Extracted material:
————————
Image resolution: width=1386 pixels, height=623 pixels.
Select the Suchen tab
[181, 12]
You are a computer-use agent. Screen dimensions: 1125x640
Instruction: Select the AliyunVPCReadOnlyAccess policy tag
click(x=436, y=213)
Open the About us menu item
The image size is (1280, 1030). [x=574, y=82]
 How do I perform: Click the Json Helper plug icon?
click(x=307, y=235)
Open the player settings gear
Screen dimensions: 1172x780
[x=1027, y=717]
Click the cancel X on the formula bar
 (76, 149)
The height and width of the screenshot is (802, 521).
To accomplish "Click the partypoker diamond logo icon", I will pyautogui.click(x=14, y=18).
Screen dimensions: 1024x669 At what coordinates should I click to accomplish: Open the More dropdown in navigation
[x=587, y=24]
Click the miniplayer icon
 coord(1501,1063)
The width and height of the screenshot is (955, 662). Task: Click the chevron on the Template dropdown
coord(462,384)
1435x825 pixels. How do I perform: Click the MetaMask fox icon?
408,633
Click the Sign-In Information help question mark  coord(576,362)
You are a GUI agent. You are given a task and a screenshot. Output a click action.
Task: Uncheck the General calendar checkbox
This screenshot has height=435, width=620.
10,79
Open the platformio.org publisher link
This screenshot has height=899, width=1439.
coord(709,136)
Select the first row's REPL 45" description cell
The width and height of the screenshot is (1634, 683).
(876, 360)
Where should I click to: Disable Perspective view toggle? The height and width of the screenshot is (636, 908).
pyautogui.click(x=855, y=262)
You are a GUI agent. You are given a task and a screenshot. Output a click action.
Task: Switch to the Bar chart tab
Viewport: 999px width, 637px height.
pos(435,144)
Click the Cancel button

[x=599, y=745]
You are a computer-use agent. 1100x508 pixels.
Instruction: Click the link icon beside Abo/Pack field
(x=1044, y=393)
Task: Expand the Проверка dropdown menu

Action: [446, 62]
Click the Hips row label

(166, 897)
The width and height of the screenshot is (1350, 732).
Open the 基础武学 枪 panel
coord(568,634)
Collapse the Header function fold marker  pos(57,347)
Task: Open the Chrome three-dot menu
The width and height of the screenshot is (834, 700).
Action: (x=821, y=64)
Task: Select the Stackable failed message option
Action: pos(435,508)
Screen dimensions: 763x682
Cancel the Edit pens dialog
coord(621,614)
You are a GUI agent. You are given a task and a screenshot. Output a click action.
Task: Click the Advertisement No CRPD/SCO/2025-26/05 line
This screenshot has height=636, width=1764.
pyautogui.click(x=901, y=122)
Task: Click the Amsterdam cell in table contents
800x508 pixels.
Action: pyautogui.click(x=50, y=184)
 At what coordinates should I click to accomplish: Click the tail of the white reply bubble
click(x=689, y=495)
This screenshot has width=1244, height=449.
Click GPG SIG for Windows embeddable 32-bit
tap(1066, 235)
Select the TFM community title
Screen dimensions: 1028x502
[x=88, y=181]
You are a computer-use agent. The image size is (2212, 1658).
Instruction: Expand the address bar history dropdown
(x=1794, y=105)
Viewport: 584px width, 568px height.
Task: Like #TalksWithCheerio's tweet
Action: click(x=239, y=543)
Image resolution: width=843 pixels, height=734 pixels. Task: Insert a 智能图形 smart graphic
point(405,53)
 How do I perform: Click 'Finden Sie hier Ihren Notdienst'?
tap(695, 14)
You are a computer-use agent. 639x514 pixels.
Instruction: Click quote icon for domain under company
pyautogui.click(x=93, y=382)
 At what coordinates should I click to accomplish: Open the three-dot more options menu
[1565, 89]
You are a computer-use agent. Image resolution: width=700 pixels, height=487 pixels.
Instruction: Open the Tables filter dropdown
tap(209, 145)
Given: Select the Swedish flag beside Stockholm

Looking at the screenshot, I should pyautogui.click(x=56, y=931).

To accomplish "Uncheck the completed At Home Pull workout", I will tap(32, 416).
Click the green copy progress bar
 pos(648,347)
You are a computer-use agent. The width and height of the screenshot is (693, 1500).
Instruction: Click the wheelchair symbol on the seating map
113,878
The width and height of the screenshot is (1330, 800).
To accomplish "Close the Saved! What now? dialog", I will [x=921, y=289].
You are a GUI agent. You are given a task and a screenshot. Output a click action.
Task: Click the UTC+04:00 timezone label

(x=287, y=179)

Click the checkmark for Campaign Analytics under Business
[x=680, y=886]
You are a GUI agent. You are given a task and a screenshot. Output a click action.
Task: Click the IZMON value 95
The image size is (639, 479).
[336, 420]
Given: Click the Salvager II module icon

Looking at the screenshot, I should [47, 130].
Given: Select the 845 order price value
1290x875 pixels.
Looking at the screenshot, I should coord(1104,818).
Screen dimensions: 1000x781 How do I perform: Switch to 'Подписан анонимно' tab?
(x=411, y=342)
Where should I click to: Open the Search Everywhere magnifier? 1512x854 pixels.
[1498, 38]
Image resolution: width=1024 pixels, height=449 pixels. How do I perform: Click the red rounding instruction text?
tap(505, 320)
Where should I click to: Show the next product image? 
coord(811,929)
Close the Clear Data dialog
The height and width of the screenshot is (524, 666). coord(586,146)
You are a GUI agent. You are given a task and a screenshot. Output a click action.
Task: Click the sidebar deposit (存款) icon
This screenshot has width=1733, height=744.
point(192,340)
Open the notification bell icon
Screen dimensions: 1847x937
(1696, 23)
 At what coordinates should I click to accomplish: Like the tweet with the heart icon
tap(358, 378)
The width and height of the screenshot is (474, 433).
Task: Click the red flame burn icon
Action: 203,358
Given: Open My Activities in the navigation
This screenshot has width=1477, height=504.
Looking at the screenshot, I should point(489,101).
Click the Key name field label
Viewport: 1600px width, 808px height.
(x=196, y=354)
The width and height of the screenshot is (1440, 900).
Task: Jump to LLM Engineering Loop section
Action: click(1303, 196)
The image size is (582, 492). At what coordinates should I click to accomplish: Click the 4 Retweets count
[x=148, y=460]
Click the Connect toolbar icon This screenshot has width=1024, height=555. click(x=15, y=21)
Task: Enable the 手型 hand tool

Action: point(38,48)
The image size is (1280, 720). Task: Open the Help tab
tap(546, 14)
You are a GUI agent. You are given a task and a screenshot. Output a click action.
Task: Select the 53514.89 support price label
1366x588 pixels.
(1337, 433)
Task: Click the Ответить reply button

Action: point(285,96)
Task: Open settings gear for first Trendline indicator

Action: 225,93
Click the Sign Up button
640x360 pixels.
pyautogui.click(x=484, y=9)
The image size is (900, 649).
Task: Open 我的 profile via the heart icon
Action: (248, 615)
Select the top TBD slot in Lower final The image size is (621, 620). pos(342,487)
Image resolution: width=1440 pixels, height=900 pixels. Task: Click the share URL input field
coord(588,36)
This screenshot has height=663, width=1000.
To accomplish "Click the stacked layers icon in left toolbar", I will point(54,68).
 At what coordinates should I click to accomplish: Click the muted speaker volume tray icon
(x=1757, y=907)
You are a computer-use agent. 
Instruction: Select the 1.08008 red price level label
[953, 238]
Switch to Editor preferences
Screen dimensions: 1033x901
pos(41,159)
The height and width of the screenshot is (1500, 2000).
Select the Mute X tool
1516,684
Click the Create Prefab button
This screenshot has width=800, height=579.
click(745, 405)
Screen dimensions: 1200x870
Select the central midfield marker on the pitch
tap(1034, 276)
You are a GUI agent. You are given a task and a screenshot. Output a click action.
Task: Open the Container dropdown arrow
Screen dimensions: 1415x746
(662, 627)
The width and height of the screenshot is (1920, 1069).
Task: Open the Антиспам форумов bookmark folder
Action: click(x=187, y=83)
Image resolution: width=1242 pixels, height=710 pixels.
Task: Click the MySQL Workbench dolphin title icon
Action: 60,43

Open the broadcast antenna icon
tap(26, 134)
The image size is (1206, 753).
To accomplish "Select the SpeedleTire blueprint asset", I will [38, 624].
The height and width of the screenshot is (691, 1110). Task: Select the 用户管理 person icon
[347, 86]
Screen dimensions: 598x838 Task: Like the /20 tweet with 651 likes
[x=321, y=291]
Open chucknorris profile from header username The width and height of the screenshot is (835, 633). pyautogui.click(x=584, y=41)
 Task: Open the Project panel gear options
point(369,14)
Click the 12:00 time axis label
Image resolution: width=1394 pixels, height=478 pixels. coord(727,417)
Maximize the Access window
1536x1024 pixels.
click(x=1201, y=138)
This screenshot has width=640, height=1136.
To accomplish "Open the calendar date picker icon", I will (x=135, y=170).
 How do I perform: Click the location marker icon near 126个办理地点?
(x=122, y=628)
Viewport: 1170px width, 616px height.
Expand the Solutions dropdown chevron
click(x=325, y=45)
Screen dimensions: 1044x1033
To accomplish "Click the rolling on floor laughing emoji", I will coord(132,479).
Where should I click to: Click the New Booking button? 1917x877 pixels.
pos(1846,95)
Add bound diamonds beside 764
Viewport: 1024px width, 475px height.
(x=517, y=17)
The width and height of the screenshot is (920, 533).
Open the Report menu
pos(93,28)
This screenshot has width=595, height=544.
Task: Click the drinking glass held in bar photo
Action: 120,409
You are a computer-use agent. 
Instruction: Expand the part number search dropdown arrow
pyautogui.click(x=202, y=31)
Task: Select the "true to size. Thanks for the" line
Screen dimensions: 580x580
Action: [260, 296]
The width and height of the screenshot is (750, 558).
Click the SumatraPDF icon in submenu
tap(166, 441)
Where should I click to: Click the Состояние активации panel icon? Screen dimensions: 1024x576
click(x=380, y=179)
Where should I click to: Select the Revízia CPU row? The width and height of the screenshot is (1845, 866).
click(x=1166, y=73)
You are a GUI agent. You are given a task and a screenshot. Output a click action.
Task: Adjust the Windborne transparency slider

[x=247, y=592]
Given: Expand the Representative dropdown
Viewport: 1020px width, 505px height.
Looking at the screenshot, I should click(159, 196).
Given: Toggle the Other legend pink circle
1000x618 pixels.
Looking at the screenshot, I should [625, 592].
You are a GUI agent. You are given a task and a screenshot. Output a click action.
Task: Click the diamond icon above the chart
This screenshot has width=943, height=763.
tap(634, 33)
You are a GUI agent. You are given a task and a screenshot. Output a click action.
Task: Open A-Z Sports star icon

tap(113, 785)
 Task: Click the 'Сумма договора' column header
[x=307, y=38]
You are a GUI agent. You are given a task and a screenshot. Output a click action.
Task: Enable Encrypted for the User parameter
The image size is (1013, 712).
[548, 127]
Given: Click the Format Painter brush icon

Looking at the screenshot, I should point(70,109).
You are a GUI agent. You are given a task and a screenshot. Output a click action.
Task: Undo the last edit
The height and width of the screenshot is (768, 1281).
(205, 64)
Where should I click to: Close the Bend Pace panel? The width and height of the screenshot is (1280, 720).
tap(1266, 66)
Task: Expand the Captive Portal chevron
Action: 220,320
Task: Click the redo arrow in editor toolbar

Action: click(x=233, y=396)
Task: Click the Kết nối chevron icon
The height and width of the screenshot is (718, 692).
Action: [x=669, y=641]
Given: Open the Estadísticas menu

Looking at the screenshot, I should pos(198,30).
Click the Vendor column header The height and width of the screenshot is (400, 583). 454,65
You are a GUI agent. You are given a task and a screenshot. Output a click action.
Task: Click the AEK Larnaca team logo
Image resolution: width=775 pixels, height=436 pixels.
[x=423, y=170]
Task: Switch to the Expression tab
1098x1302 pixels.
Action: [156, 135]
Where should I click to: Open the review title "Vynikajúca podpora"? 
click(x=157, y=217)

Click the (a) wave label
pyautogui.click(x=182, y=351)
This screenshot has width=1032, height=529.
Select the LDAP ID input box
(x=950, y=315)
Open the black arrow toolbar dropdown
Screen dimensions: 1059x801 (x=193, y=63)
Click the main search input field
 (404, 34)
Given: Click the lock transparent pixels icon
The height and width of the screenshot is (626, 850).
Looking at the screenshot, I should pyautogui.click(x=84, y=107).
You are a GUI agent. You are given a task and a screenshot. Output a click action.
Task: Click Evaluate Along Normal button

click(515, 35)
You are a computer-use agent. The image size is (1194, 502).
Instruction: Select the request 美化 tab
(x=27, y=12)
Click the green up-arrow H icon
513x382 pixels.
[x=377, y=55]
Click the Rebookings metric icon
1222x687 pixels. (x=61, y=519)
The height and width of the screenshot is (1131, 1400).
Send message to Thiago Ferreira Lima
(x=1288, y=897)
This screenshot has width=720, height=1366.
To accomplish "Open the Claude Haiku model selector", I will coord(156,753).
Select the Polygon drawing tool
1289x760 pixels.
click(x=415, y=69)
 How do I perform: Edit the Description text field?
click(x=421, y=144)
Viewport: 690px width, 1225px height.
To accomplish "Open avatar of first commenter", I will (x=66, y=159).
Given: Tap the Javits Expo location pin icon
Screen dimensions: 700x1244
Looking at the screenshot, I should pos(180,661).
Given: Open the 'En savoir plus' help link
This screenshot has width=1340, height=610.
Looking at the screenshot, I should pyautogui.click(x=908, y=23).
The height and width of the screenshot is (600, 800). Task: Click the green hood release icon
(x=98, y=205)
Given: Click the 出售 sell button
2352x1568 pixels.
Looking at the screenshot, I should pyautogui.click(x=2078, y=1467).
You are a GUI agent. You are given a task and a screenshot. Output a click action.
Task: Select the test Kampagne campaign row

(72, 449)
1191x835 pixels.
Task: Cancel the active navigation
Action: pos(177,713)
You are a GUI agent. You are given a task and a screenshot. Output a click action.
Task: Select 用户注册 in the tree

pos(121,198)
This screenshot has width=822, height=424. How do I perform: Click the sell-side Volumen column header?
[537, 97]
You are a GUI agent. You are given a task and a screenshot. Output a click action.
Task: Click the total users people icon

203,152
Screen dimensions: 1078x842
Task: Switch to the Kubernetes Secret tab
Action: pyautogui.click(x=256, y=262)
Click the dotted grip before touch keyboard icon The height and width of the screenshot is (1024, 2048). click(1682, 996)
————————
Please give an exact copy of the entries above, from the line with "This screenshot has height=636, width=1764." down to the line with "You are a computer-use agent. 639x514 pixels.", inclusive, and nothing else.

Exercise solution:
This screenshot has height=636, width=1764.
pyautogui.click(x=901, y=122)
Task: Click the Amsterdam cell in table contents
800x508 pixels.
Action: pyautogui.click(x=50, y=184)
 At what coordinates should I click to accomplish: Click the tail of the white reply bubble
click(x=689, y=495)
This screenshot has width=1244, height=449.
Click GPG SIG for Windows embeddable 32-bit
tap(1066, 235)
Select the TFM community title
Screen dimensions: 1028x502
[x=88, y=181]
You are a computer-use agent. The image size is (2212, 1658).
Instruction: Expand the address bar history dropdown
(x=1794, y=105)
Viewport: 584px width, 568px height.
Task: Like #TalksWithCheerio's tweet
Action: click(x=239, y=543)
Image resolution: width=843 pixels, height=734 pixels. Task: Insert a 智能图形 smart graphic
point(405,53)
 How do I perform: Click 'Finden Sie hier Ihren Notdienst'?
tap(695, 14)
You are a computer-use agent. 639x514 pixels.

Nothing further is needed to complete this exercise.